This is an implementation of a sink connector from Apache Kafka to Google BigQuery, built on top of Apache Kafka Connect.
This connector was originally developed by WePay. In late 2020 the project moved to Confluent, with both companies taking on maintenance duties. In 2024, Aiven created its own fork based off the Confluent project in order to continue maintaining an open source, Apache 2-licensed version of the connector.
An example connector configuration, that reads records from Kafka with JSON-encoded values and writes their values to BigQuery:
{
"connector.class": "com.wepay.kafka.connect.bigquery.BigQuerySinkConnector",
"topics": "users, clicks, payments",
"tasks.max": "3",
"value.converter": "org.apache.kafka.connect.json.JsonConverter",
"project": "kafka-ingest-testing",
"defaultDataset": "kcbq-example",
"keyfile": "/tmp/bigquery-credentials.json"
}
See here for a list of the connector's configuration properties.
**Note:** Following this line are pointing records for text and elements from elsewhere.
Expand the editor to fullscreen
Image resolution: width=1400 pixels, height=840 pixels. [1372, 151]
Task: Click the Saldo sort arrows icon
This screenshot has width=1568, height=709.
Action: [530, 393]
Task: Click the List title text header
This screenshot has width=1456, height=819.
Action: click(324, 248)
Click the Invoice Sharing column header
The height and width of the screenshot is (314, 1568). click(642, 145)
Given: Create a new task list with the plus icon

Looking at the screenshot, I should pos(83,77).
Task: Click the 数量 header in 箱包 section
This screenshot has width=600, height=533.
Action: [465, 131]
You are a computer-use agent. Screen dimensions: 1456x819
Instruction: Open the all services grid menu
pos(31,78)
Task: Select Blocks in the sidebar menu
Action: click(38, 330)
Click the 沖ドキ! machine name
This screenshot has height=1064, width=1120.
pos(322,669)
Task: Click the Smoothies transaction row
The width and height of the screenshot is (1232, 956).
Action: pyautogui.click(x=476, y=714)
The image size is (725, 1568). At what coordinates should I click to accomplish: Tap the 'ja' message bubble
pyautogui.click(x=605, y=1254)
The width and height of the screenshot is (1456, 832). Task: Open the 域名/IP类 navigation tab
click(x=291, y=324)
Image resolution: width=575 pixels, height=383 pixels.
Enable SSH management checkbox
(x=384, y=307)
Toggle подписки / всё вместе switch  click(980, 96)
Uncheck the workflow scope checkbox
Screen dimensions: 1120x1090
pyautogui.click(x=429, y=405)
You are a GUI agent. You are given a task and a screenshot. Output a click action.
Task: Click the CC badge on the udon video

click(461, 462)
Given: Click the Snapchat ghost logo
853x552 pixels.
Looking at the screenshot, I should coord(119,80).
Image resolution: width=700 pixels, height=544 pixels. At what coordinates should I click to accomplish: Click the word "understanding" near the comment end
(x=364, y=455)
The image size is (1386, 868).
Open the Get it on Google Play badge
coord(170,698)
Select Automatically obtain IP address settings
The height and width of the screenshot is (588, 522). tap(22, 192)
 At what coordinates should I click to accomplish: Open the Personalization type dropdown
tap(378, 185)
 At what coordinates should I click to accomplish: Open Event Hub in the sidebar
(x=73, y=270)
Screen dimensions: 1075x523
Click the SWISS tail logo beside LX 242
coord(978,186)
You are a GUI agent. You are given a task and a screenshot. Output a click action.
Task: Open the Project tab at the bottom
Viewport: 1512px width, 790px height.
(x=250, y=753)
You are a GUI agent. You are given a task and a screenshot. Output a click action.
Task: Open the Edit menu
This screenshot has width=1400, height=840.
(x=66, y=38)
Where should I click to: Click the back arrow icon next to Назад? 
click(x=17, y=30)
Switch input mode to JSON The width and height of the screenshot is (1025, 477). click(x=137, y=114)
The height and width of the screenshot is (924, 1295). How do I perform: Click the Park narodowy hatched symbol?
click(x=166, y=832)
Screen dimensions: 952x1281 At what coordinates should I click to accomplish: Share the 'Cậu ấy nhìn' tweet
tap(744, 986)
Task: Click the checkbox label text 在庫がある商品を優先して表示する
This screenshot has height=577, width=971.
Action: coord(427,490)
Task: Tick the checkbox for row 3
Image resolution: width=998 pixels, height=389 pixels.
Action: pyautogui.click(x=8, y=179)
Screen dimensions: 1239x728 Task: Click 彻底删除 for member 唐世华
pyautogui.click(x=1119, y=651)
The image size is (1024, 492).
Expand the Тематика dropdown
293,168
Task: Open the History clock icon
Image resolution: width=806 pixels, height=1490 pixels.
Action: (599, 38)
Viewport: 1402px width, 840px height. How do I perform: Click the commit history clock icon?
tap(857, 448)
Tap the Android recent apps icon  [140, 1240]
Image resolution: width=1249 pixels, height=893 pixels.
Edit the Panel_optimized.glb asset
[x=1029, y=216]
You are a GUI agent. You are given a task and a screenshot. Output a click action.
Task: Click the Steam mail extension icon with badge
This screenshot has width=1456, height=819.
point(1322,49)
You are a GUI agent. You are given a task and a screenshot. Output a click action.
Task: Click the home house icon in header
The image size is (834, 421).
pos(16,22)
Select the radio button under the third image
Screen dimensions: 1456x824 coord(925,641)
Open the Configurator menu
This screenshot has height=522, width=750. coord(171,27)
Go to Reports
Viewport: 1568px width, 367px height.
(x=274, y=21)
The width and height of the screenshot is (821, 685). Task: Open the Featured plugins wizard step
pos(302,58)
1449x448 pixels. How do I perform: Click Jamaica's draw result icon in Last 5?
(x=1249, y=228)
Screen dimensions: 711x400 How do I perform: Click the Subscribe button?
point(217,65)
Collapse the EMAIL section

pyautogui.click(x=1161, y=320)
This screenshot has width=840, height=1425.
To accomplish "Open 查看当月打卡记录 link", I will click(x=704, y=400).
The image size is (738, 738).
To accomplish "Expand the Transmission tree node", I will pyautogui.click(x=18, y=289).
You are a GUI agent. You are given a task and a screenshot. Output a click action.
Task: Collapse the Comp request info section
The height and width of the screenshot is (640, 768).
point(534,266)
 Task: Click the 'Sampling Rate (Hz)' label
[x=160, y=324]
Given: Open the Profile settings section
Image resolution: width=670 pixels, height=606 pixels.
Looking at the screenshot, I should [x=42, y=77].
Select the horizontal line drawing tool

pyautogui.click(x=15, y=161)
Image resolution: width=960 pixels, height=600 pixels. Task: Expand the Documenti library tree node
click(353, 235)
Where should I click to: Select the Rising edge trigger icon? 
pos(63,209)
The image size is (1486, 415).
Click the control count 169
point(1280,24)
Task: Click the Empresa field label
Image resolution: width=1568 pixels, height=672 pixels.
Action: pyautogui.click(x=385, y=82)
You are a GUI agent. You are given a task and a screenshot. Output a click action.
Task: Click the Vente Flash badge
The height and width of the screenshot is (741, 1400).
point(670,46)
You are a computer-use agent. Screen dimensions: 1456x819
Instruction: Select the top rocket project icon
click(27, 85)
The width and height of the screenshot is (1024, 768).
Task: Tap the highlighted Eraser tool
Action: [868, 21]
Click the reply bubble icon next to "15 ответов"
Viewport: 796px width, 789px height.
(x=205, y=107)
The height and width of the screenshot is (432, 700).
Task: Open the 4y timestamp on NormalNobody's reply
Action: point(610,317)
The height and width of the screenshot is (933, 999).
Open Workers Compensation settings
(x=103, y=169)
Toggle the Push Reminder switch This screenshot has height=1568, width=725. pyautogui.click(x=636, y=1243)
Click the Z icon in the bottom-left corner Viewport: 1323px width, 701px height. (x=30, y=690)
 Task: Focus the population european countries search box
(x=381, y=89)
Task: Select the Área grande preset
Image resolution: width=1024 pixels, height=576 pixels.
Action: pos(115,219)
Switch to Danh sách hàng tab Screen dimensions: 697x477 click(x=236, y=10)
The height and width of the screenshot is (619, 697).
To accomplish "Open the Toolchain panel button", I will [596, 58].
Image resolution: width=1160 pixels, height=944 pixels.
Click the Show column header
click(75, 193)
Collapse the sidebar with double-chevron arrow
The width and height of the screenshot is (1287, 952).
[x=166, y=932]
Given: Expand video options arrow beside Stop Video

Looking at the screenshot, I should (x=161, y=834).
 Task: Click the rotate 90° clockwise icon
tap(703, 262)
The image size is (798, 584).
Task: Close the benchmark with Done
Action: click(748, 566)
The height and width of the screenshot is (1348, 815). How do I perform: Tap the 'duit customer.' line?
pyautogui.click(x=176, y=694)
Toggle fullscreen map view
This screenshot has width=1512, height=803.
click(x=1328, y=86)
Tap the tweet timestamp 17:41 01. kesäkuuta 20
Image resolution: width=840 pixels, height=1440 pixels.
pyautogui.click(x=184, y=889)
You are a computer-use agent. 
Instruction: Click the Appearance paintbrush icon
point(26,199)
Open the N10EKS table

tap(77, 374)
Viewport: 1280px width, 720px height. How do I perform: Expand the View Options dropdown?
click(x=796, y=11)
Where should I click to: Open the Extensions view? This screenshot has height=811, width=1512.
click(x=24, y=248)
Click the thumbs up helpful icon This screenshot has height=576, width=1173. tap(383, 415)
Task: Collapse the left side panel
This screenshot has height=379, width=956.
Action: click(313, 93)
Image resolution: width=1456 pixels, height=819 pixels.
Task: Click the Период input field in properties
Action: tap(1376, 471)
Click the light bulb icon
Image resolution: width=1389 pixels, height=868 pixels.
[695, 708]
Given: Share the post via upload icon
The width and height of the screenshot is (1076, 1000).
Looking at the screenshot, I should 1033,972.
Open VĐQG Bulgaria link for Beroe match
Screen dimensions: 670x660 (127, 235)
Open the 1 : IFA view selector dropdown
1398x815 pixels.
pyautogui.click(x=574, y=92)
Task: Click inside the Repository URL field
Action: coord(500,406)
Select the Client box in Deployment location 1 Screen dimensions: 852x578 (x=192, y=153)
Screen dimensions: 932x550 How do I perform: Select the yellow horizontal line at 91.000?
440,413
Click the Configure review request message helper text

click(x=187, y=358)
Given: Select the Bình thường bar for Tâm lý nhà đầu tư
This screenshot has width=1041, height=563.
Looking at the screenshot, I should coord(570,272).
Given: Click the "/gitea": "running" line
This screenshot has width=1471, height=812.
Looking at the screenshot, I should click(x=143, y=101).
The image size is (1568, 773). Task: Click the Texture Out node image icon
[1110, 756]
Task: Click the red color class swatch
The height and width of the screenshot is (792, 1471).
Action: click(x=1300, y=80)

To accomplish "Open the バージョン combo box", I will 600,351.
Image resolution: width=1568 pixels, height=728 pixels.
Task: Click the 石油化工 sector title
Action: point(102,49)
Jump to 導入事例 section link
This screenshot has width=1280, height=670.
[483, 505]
Releases are available in the GitHub release tab.
In order to execute the integration specific environment variables must be set.
GOOGLE_APPLICATION_CREDENTIALS - the path to a json file that was download when the GCP account key was created..
KCBQ_TEST_BUCKET - the name of the bucket to use for testing,
KCBQ_TEST_DATASET - the name of the dataset to use for testing,
KCBQ_TEST_KEYFILE - same as the GOOGLE_APPLICATION_CREDENTIALS
KCBQ_TEST_PROJECT - the name of the project to use.
GCP_CREDENTIALS - the contents of a json file that was download when the GCP account key was created.
KCBQ_TEST_BUCKET - the bucket to use for the tests
KCBQ_TEST_DATASET - the data set to use for the tests.
KCBQ_TEST_PROJECT - the project to use for the tests.